Uno spettacolo suggestivo che riesce a far vibrare le corde profonde del rispecchiamento umano di fronte al tema sul quale si divide oggi massimamente la pubblica opinione, quello dell’immigrazione e dell’accoglienza. Un argomento che è stato al centro del saggio di fine anno della scuola di recitazione dell’associazione gli Estroversi. Lo spettacolo, dal titolo “Inferno H2O”, è andato in scena nei giardini della ex caserma Piave con due recite serali, giovedi e venerdì scorsi. La regia di Gianluca Foresi e l’adattamento di Marzia Elisabetta Polacco hanno immaginato una rappresentazione itinerante, con il pubblico guidato nella “selva oscura” dei giardini da timide luci, in un percorso accidentato e incerto in cui l’oscurità e l’insicurezza dell’incedere diventano metafora della condizione esistenziale degli immigrati.

La chiave di lettura proposta è quella dell’estrema precarietà di vita connaturata alla drammaticità dell’emigrazione; un archetipo della letteratura mondiale dall’Odissea, all’Iliade, alla Divina Commedia. Archetipo e riferimento all’attualità costituiscono il doppio spartito sui cui di dipana la narrazione. Camminando sul filo teso e minacciato dal rischio costante di uno scivolamento sempre in agguato in direzione della lettura politica, Polacco e Foresi riescono a mantenere un equilibrio non facile, aiutati dalla bravura dei loro allievi tra i quali spicca Alberto Romizi, ormai sorprendente “mattatore”. Soluzioni sceniche brillanti ed azzeccate nella loro semplicità rendono “Inferno H2O” una rappresentazione senza cali di intensità. Il punto di vista di uno scafista che racconta il suo lucroso lavoro da dietro le sbarre di un carcere serve a non trascurare l’altra e determinante faccia della medaglia, quella di chi specula orrendamente sulla vita altrui.
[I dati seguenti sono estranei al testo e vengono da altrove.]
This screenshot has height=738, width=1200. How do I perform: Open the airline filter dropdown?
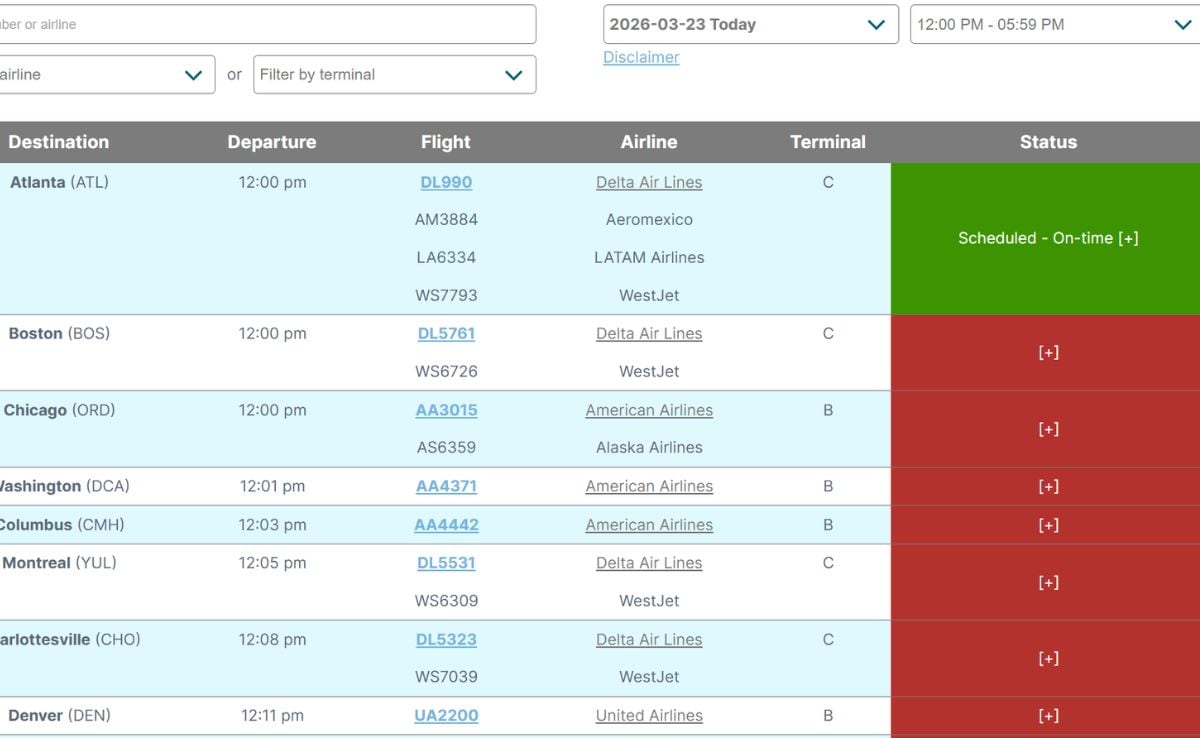(x=104, y=75)

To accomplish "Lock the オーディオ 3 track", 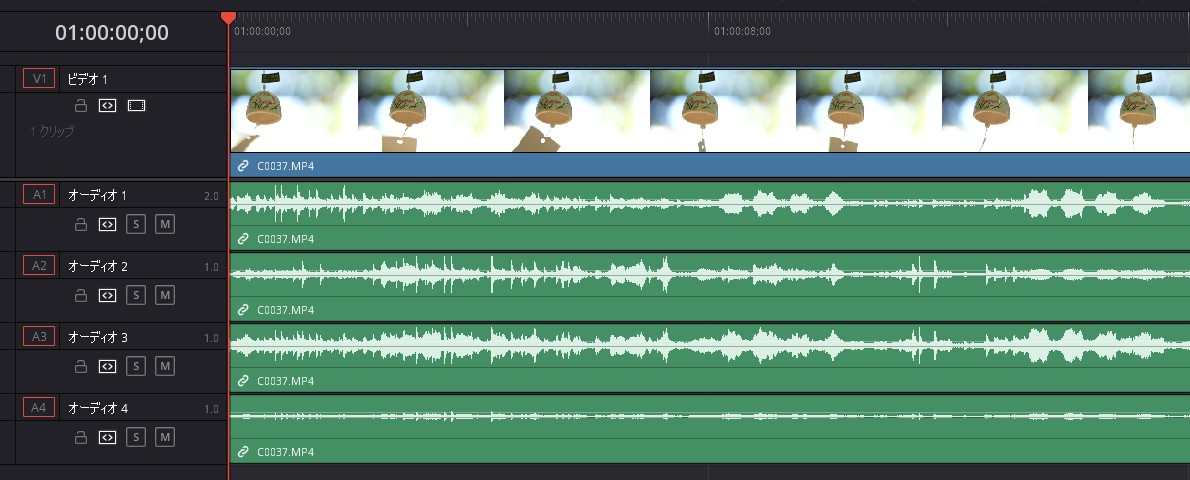I will coord(82,366).
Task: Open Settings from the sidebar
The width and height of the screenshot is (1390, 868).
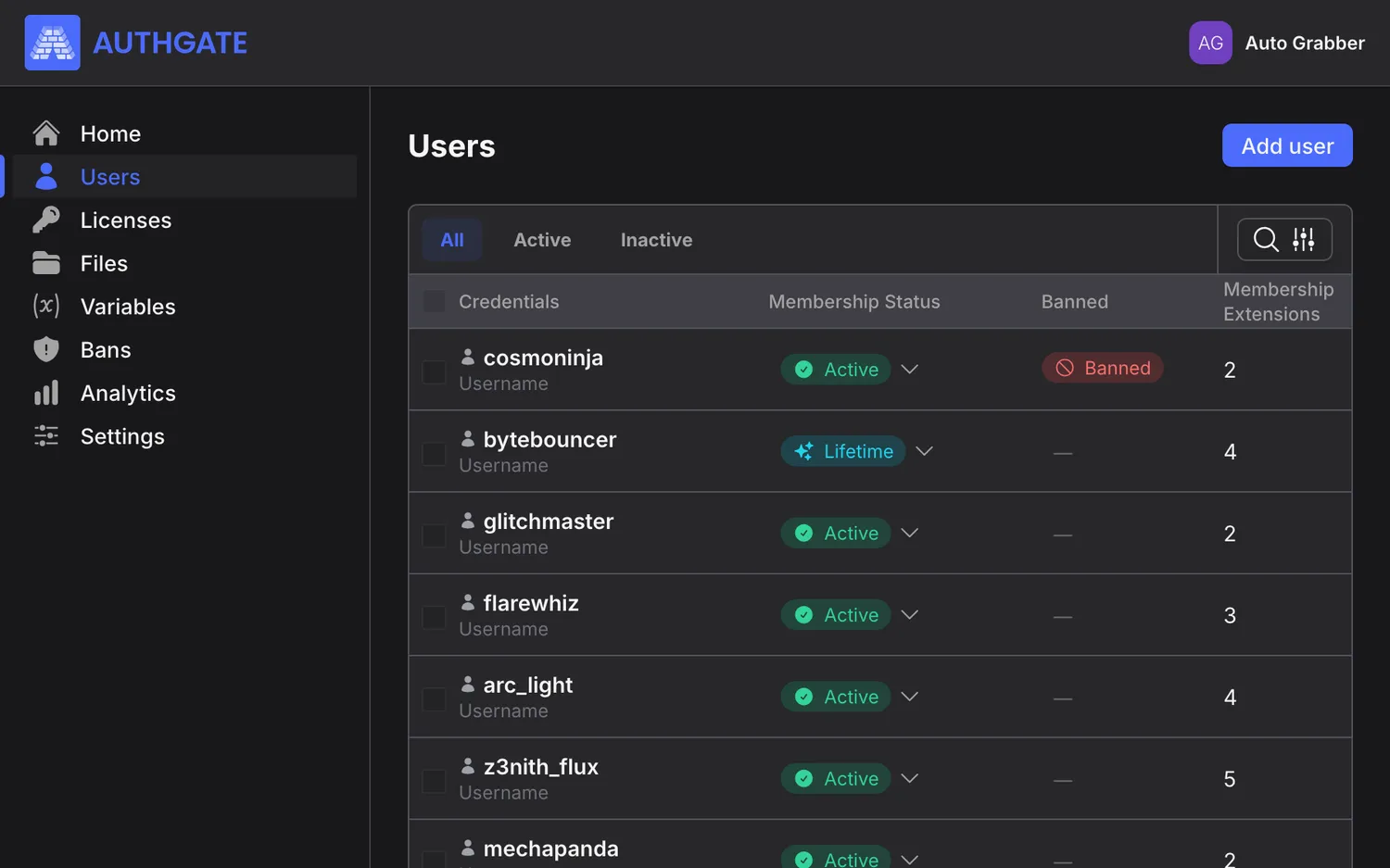Action: click(x=45, y=435)
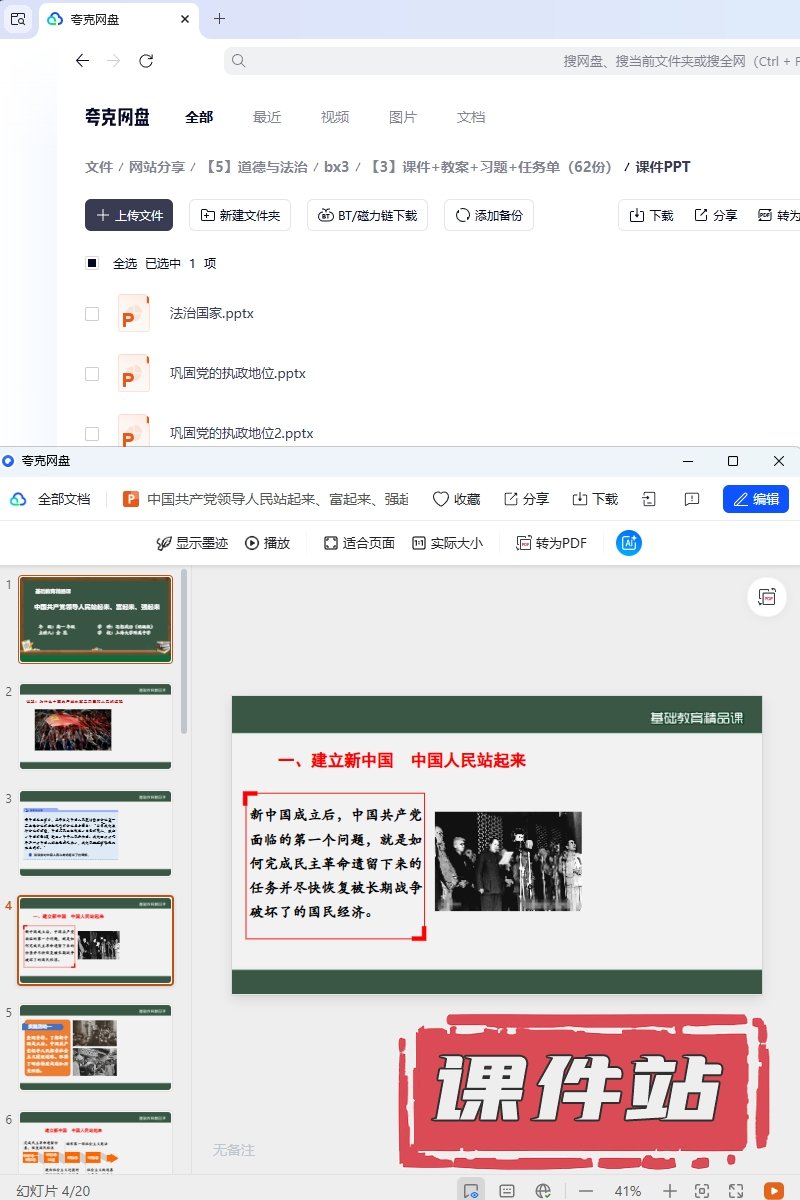Check the box for 法治国家.pptx
The height and width of the screenshot is (1200, 800).
92,314
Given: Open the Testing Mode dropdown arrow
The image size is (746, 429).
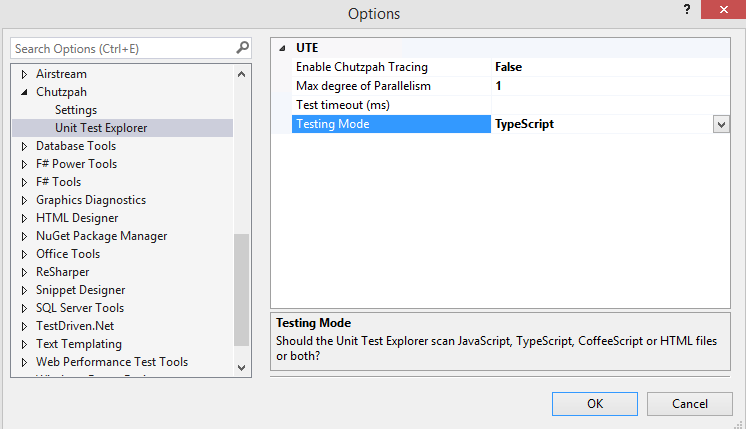Looking at the screenshot, I should [720, 124].
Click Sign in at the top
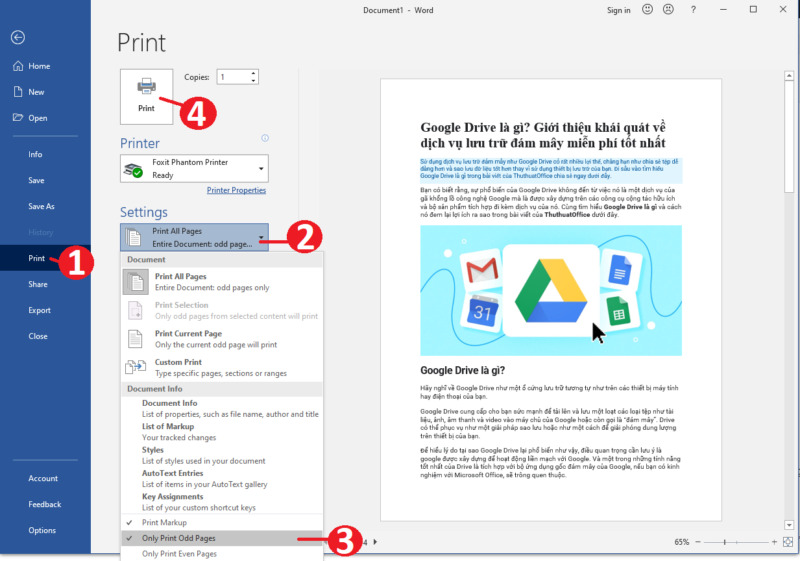Viewport: 800px width, 561px height. [x=618, y=10]
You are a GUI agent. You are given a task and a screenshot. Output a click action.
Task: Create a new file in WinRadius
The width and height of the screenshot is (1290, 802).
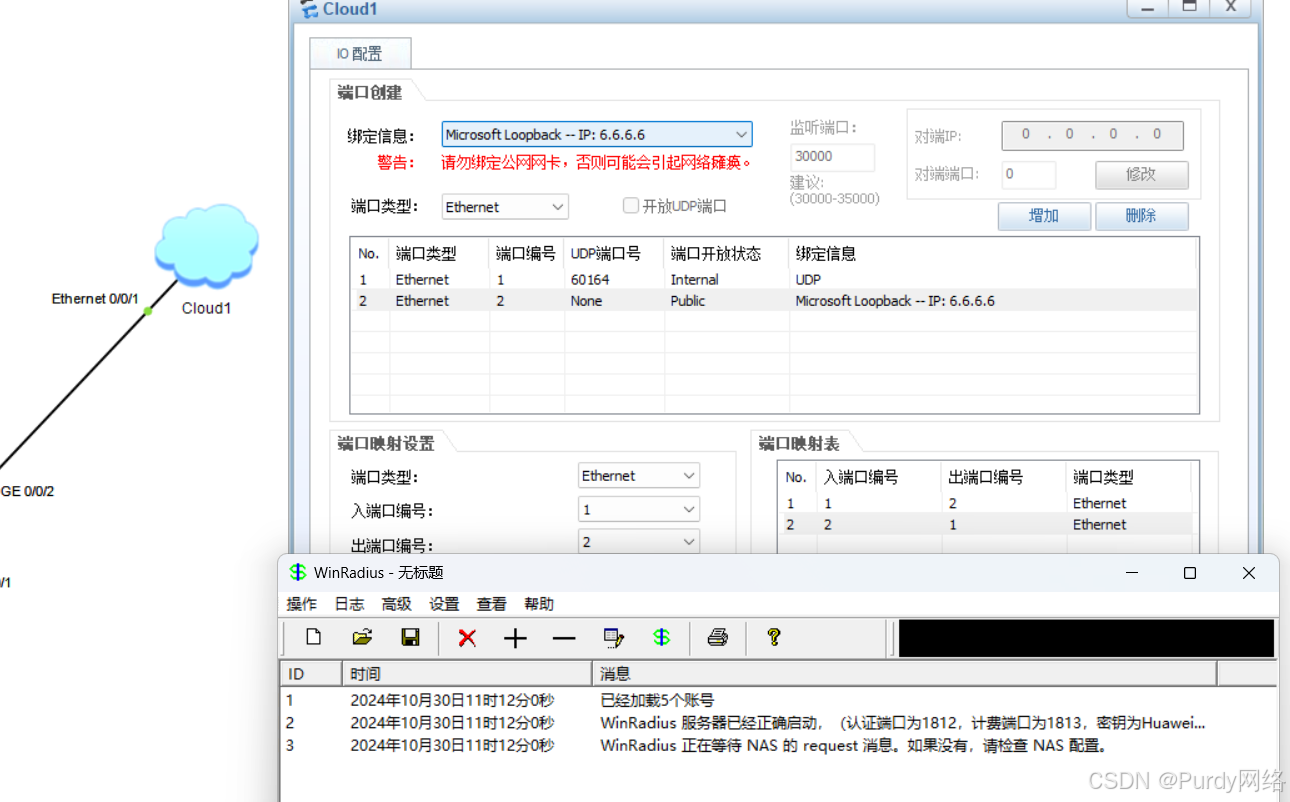(x=313, y=637)
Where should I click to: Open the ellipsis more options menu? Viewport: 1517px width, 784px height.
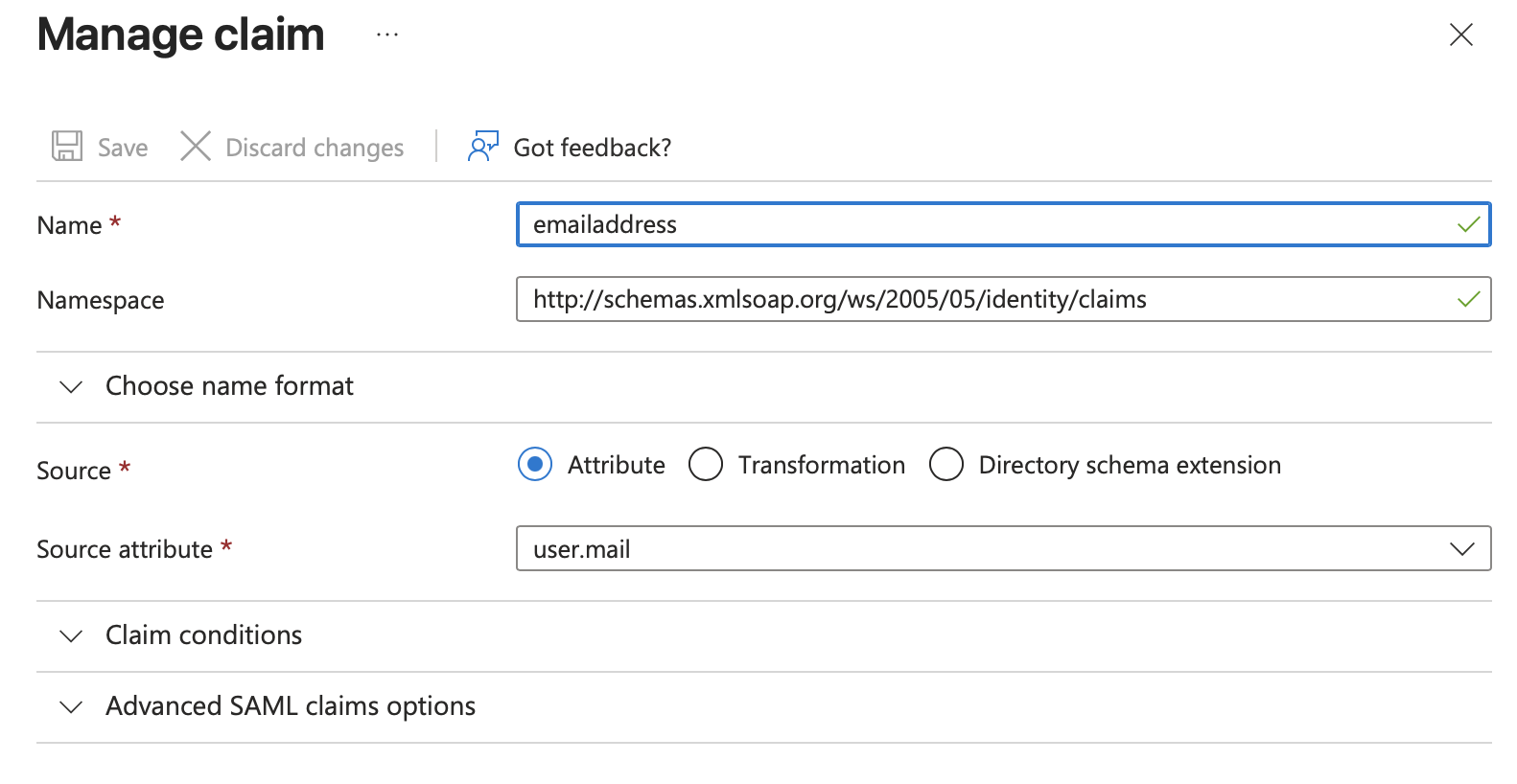coord(387,35)
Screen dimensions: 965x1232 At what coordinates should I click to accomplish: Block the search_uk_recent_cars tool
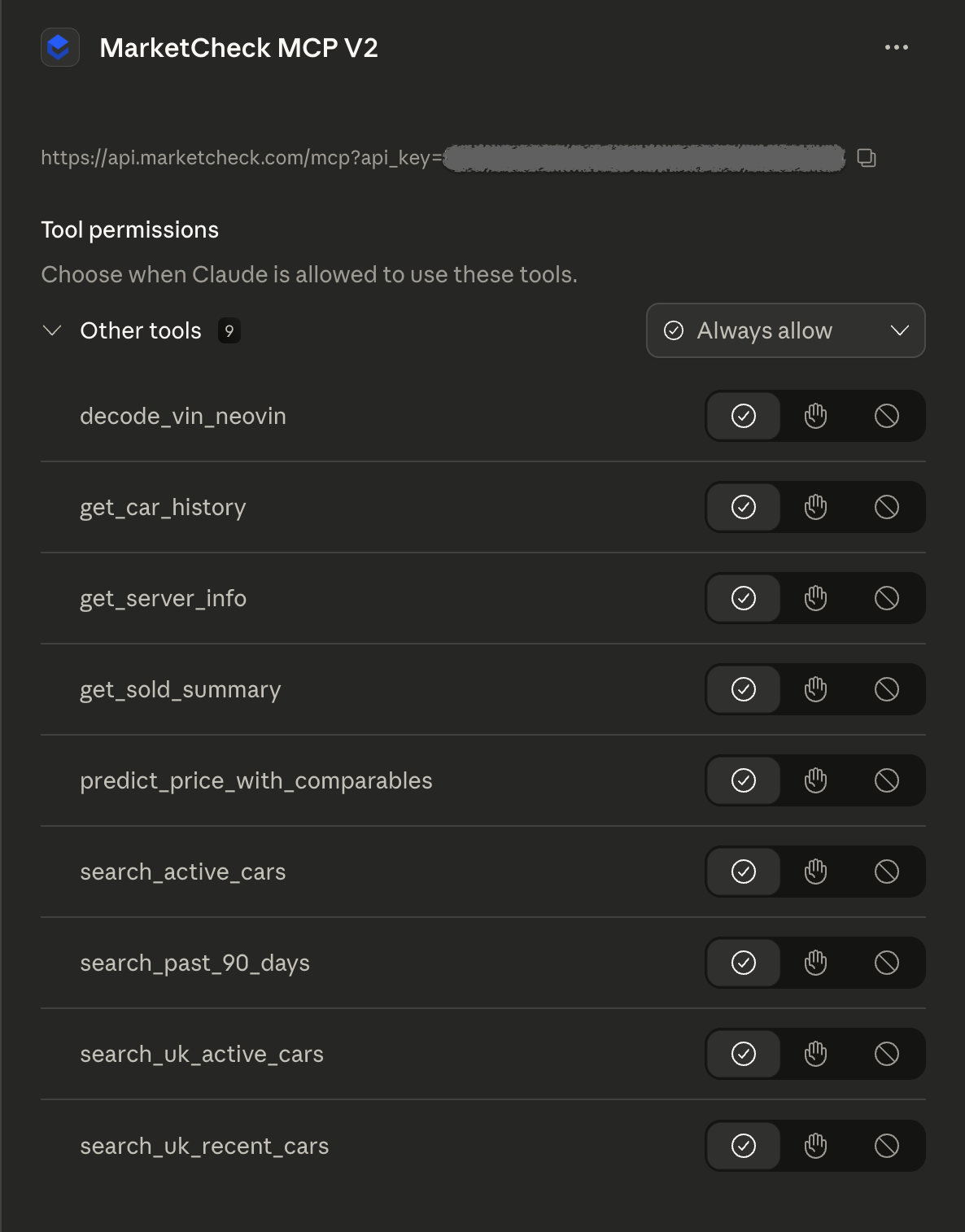(x=886, y=1146)
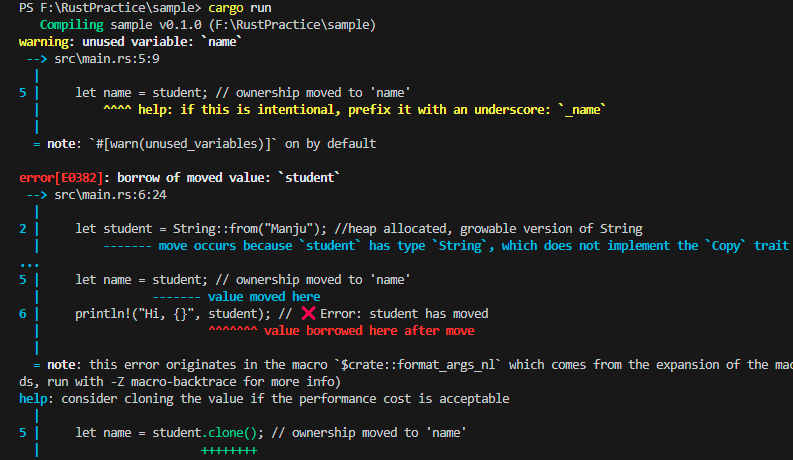Click the src\main.rs:5:9 file link
Screen dimensions: 793x460
pyautogui.click(x=107, y=59)
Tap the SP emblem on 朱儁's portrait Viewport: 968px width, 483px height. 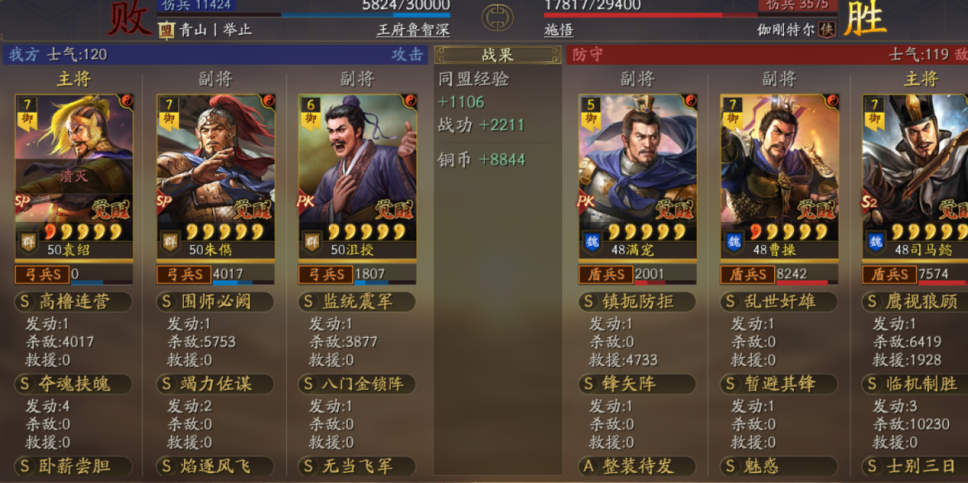tap(164, 202)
Il percorso nel buio a contatto con le vite degli immigrati si chiude in un ricongiungimento simbolico tra le vittime di questa moderna tratta degli esseri umani e le vittime cadute per la Patria, sul monumento in marmo che celebra i militari italiani morti nella prima guerra e in Africa orientale. Peccato non poter offrire ad un pubblico ancora più vasto la visione di questo spettacolo originale e ricco di spunti a cui hanno dato il proprio contributo: Joseph Abi Nassif, Carlo Alessandro, Giulia Barattolo, Luca Biagioli, Danila Caccavello, Rita Camilletti, Virginia Cinti, Marzia Coppola, Pina Filpi, Maria Grazia Fini, Maria Antonietta Gambacorta, Gilda Pascucci, Alberto Romizi, Paola Sellerio, Anna Rita Bellini, Fabio Forbicioni.